FS: Only in the way Lizzie describes things. You don’t see violence onstage. Although you never know how Joe is going to stage it. But it is based on her telling the story. While researching her life, I encountered a lot of things I didn’t know, which I hope will be of interest to the rest of the audience. Also, a bunch of one-act plays of mine have been translated into Russian and are going to be done next year at the Moscow Art Theatre, which was founded by Stanislavsky. It’s bewildering to me that I have a play being performed there. It’s like saying mass at the Vatican. I look forward to flying out and seeing it. If we’re not at war with them by then.

EM: Did I see you’re doing a musical related to Art Garfunkel?

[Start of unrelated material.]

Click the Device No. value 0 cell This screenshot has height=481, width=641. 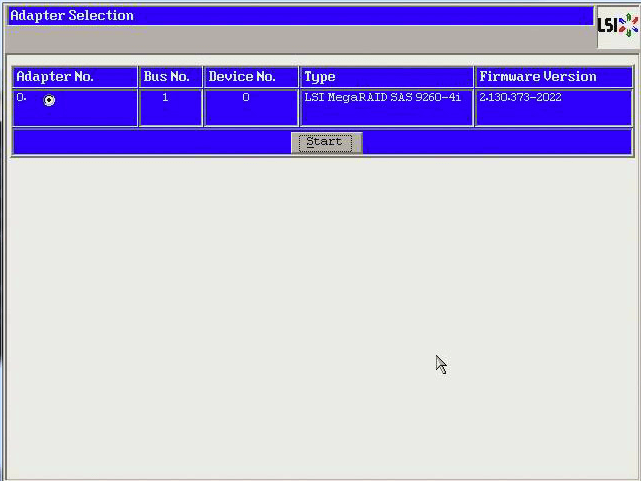[x=246, y=98]
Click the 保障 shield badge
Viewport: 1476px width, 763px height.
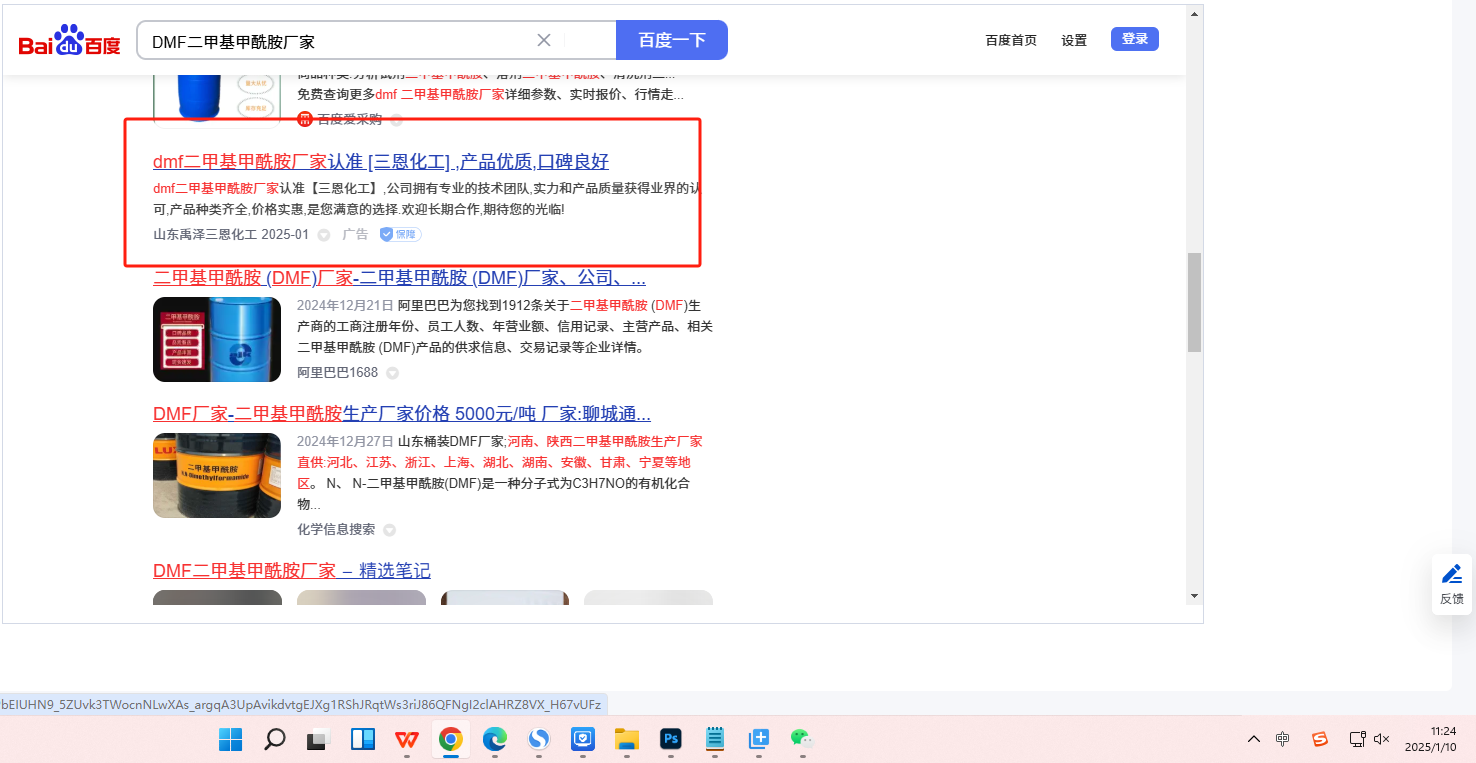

FS: Yes, this is a new musical called The Girl In The Red Dress. The composer, Maia Sharp, has country rock music credits. I’m more of a classical music person myself. But she is composing it and is collaborating with Art Garfunkel, so some of his songs are going to be involved in the show. We’ve done a couple of readings of it and it’s moving along. I was brought on as a book writer last year. It’s a lot of fun. My interests have always been in classical music and in Broadway music, so I appreciate anything that tells a story. I like dramatic music. We’re developing different songs for everybody. Getting any musical done is always an uphill battle, but it’s going well.